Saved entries
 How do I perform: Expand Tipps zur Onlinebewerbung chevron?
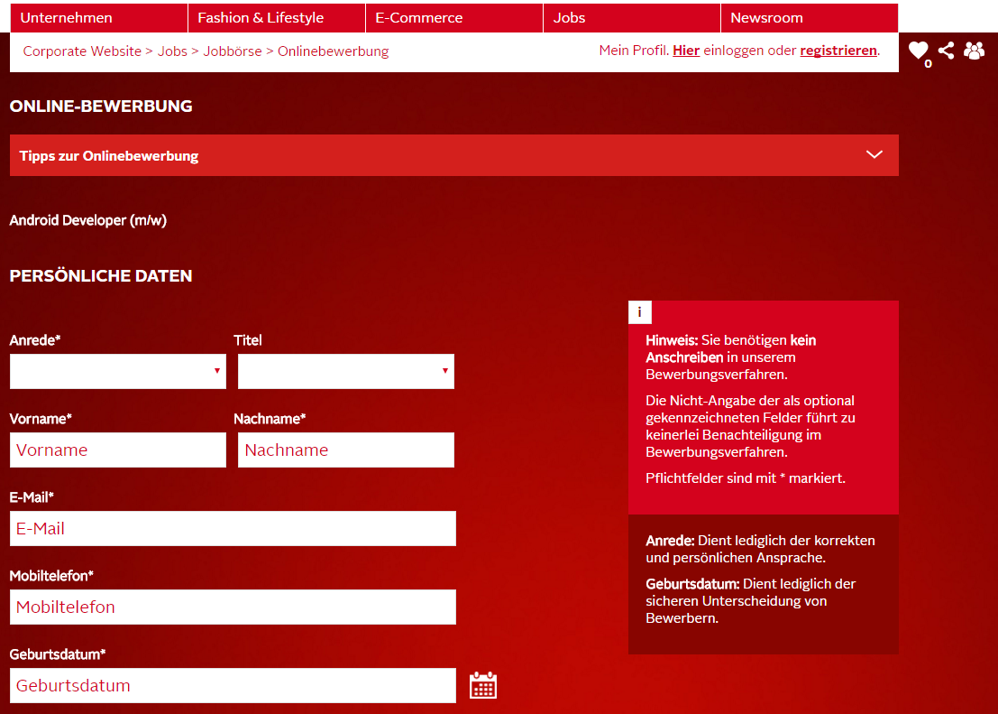tap(874, 155)
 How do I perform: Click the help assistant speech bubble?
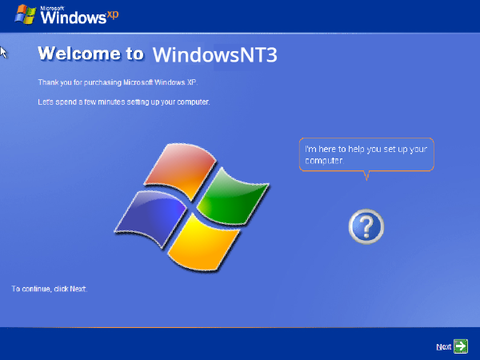pos(367,155)
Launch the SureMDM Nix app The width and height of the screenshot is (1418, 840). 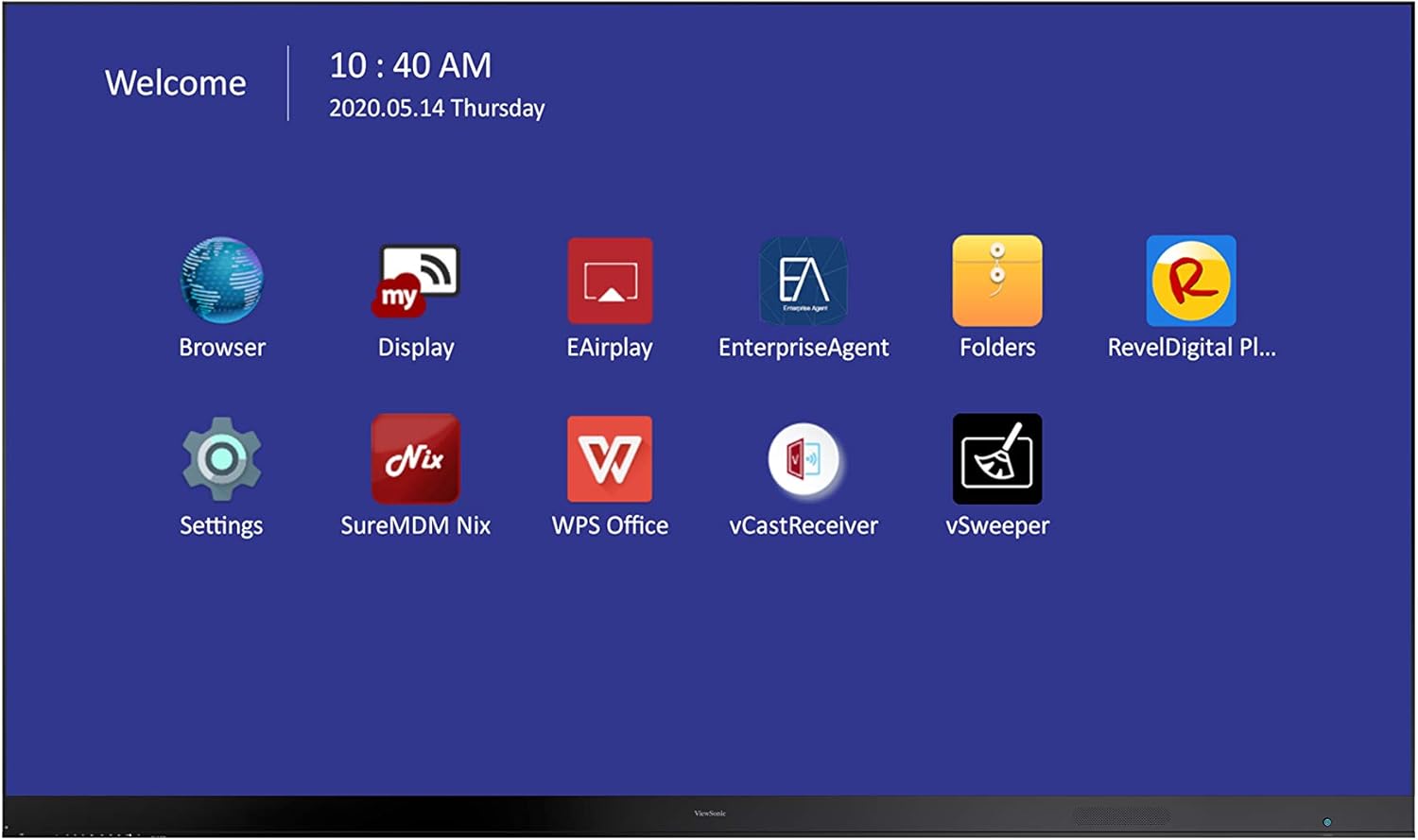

> **What to produce**
Copy out every entry above word for word; omit the images.

> **Answer space**
 How do I perform: Expand Tipps zur Onlinebewerbung chevron?
tap(874, 155)
 How do I perform: Click the help assistant speech bubble?
pos(367,155)
Launch the SureMDM Nix app The width and height of the screenshot is (1418, 840). 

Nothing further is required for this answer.